• 你要做的: 把条目从开头一直到含有“Looking at the screenshot, I should tap(262, 49).”的那一行（包括这一行）整理成 JSON 字符串列表，每行一个字符串，空行不要。
* * * *
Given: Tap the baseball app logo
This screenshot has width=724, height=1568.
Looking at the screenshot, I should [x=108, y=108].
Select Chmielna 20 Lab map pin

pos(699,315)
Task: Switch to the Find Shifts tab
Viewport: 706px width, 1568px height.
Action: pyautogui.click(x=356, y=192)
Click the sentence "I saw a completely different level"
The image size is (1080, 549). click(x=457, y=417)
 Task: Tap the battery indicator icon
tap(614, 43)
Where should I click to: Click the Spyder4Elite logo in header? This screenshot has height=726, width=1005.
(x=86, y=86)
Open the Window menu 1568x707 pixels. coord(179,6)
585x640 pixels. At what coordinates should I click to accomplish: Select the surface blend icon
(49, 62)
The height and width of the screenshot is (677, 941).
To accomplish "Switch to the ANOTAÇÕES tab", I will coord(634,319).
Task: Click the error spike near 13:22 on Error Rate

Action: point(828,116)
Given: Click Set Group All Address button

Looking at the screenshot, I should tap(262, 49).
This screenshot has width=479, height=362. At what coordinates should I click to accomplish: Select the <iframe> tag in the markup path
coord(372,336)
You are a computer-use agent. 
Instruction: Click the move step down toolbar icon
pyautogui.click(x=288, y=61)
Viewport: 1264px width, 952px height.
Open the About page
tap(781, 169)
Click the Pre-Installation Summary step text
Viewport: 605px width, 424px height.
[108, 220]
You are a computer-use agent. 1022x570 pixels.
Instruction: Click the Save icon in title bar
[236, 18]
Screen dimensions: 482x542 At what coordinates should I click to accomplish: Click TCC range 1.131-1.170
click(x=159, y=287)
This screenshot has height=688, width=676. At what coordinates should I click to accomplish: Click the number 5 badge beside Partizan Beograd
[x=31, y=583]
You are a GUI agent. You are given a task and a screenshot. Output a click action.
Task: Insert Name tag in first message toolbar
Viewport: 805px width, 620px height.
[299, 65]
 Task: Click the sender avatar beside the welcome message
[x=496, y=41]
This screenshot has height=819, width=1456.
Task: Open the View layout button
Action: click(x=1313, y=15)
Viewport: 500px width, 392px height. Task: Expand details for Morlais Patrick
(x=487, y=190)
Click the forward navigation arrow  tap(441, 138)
* * * *
• 完成结果:
[
  "Given: Tap the baseball app logo",
  "This screenshot has width=724, height=1568.",
  "Looking at the screenshot, I should [x=108, y=108].",
  "Select Chmielna 20 Lab map pin",
  "pos(699,315)",
  "Task: Switch to the Find Shifts tab",
  "Viewport: 706px width, 1568px height.",
  "Action: pyautogui.click(x=356, y=192)",
  "Click the sentence \"I saw a completely different level\"",
  "The image size is (1080, 549). click(x=457, y=417)",
  " Task: Tap the battery indicator icon",
  "tap(614, 43)",
  "Where should I click to: Click the Spyder4Elite logo in header? This screenshot has height=726, width=1005.",
  "(x=86, y=86)",
  "Open the Window menu 1568x707 pixels. coord(179,6)",
  "585x640 pixels. At what coordinates should I click to accomplish: Select the surface blend icon",
  "(49, 62)",
  "The height and width of the screenshot is (677, 941).",
  "To accomplish \"Switch to the ANOTAÇÕES tab\", I will coord(634,319).",
  "Task: Click the error spike near 13:22 on Error Rate",
  "Action: point(828,116)",
  "Given: Click Set Group All Address button",
  "Looking at the screenshot, I should tap(262, 49)."
]